It takes a Marketing Mindset to be a successful coach.

We regularly hear of coaches that feel as though marketing is ‘leading’ and ‘unethical.’ They feel as though it’s too ‘salesy’ and don’t feel comfortable with it. For those coaches, we’re going to explain why marketing is both ethically valid and commercially crucial.

Ethical Validity

There is an enormous (and growing) volume of people in society that would benefit from coaching services. Let’s call these people prospective coaching clients, or prospects. These prospects have specific goals they’d like to achieve, or challenges they’d like to overcome, with a view to leading a better and more fulfilling life.

As a coach you have a certain duty of care to assist these people. You can only begin to assist them once they’re utilising your services. Marketing is the link between the prospects desire and your ability to assist them fulfil their desire.

Marketing only becomes unethical in the circumstance that you are not able to fulfil your marketing promise to your client. In this instance you’ve misled your client, either knowingly or unknowingly, and have acted unethically.

On the premise that prospects will seek a coach to assist them attain their specific goals, it’s the ethical obligation of coaches to help prospects select a coach that will best be able to assist them. To do this coaches should fully, comprehensively and transparently disclose to prospects what services they offer; where their specialties lie; what experience they have; how they’ve assisted people with similar desires in the past; and how using their services will benefit them. Or to state it more simply, to undertake marketing.

Commercially Crucial

Marketing is commercially crucial because it links prospects that desire a certain outcome with skilled professionals trained to assist them achieve that outcome. It identifies you as someone that may be able to assist prospects with their pre-qualified needs. By seeking out information on coaching services, prospects have already identified for themselves:

1. That there are certain things in their life they’d like to attain or challenges they’d like to overcome.

2. That a coach is a person with the requisite skills and experience to assist them.

3. That they are willing to invest financially in the process.

The above is an extremely important point, and one that coaches need to accept.

As we explained earlier, coaches generally come from one of two schools of thought with respect to marketing.

The first school of thought perceives marketing to be ‘leading’ and ‘salesy.’ They come from the paradigm that by marketing you are proactively influencing someone in their decisions. Or specifically that you may make someone do something they would not otherwise do. We call this train of thought the Influencing Paradigm.

The second school of thought accepts that prospects are people that have identified for themselves their need to invoke change. And they’ve identified that a coach will assist them make that change. They recognise that the prospect has made the intellectual link between their needs and how they want those needs to be fulfilled. We call this train of thought the Service Paradigm.

The thought processes of these two perspectives are entirely dipolar. One positions the prospect as someone reluctantly influenced into utilising a service, and the other positions the prospect as a proactive individual capable of determining their needs that has actively sought out coaching services.

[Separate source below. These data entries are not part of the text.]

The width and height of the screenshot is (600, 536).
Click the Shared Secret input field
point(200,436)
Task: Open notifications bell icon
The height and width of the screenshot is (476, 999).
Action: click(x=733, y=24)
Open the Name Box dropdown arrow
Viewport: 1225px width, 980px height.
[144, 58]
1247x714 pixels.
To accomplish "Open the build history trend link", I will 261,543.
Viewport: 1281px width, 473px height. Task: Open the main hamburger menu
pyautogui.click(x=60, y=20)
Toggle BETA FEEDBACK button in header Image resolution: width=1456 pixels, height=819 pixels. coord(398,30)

As a coach, it’s critical that you put yourself in the second paradigm of thinking. Only then will you be able to ethically fulfil your objective of assisting your clients. And only then will you be able to fulfil your symbiotic goal of building a successful coaching business.

By putting yourself in the Service Paradigm of thought you will recognise that to assist clients meet their objectives, you should:

a) Actively promote your services through compelling advertising that clearly describes what you can offer clients.

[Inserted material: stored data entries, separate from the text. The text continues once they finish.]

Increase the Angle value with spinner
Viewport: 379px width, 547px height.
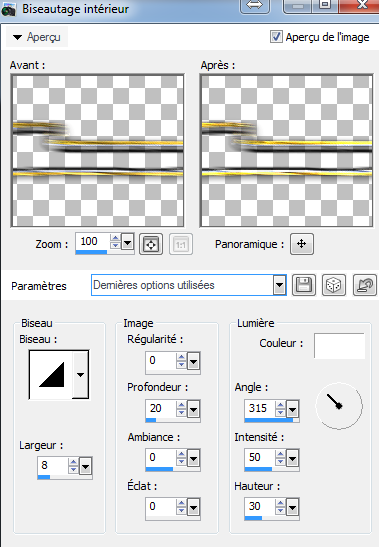click(x=280, y=405)
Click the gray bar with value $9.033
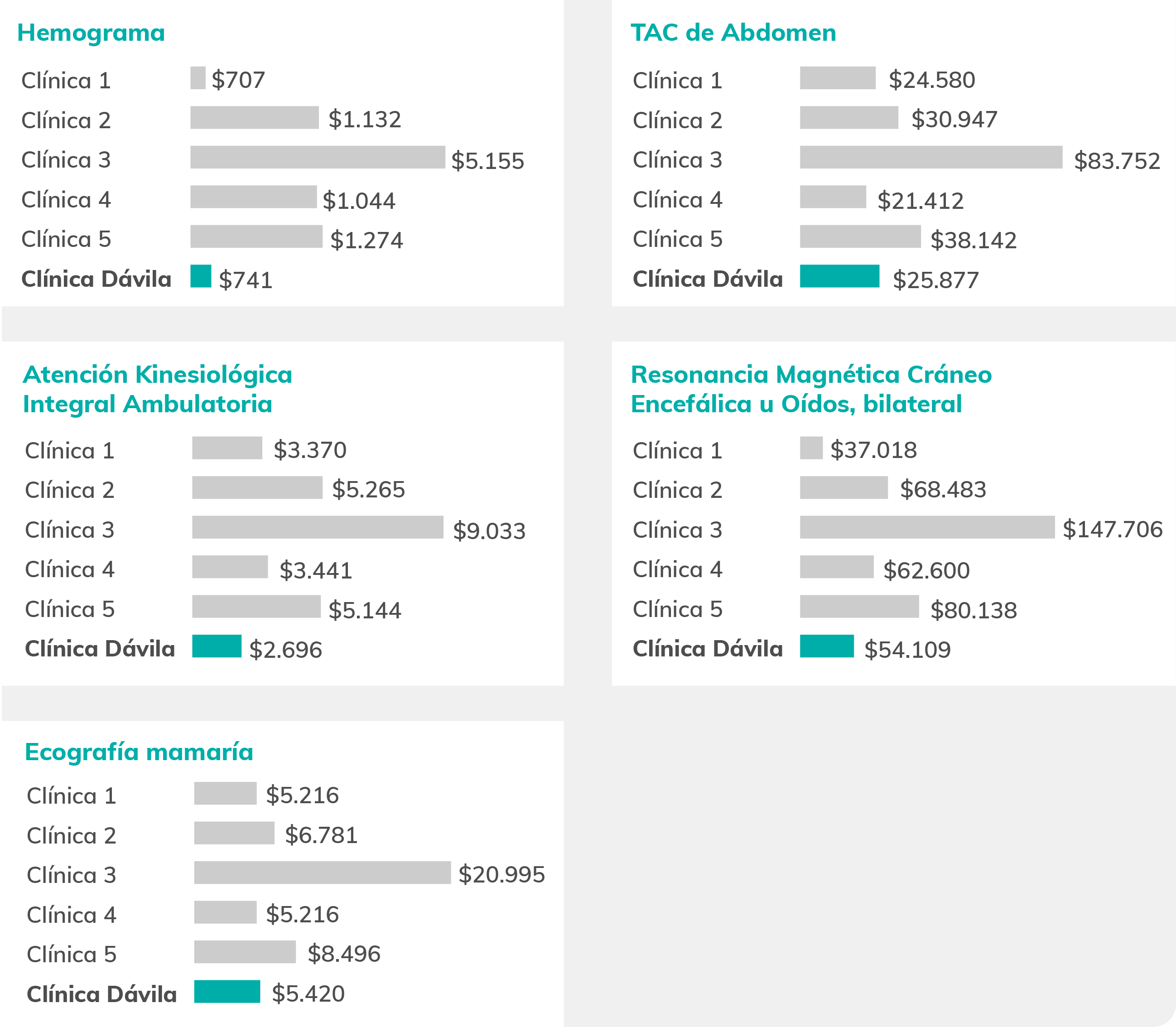The height and width of the screenshot is (1027, 1176). pos(318,527)
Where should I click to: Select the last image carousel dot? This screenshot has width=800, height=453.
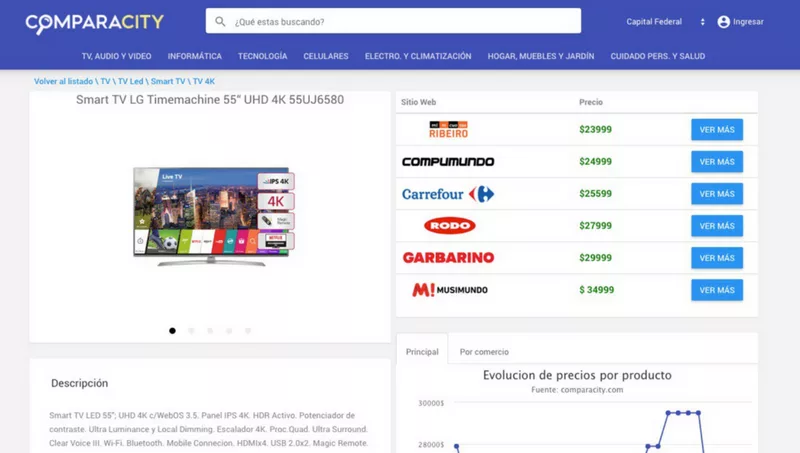[248, 330]
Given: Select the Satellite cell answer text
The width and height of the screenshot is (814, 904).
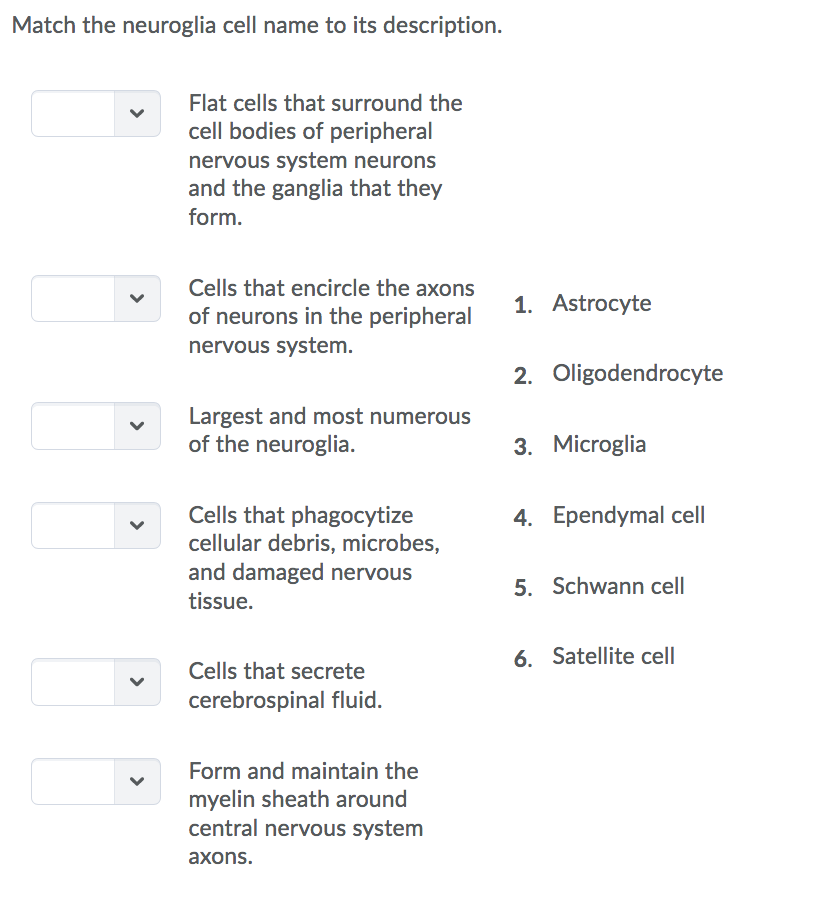Looking at the screenshot, I should (x=613, y=656).
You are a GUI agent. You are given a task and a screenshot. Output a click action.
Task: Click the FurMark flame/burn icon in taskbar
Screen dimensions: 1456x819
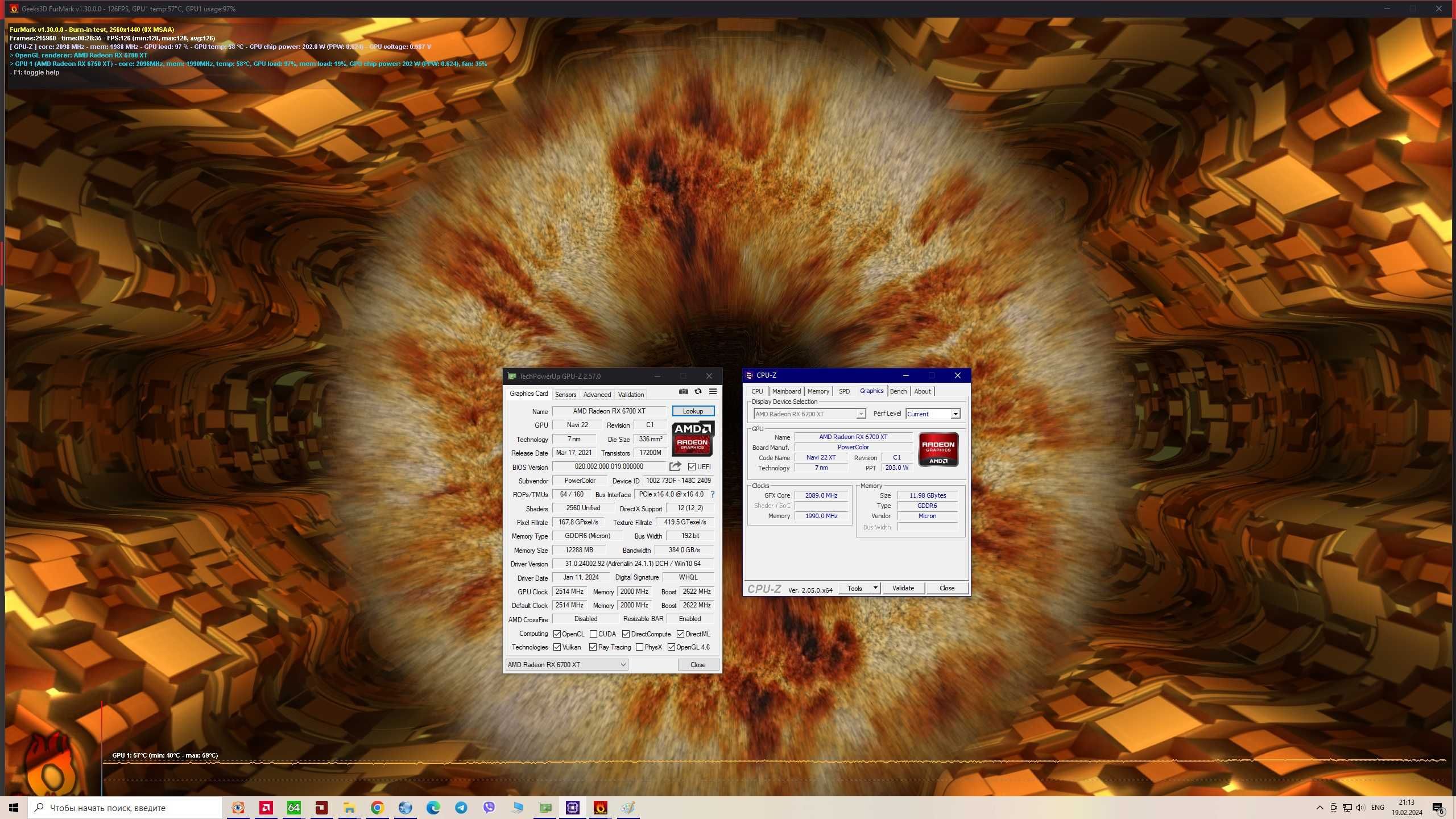pos(600,807)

b) Understand that as a coach and a trusted advisor you are often in a better position of knowledge to ascertain your client needs to assist them attain their goals.

c) Be empathetic to the needs of your clients and actively offer solutions to them through various products and services.

d) Value your client’s intellect and decision making ability.

e) Do not pre-empt your client’s wants and hence limit the range and scope of products and services you offer them.

f) Always acts as an ethical adviser.

Once you embrace the Service Paradigm to marketing, you’ll realise that marketing provides you with a much greater opportunity to fulfil your primary objectives &ndash to assist your clients, and to build a successful coaching business. These objectives become complimentary and you create a truly win-win situation between the desires of your clients and your own desires.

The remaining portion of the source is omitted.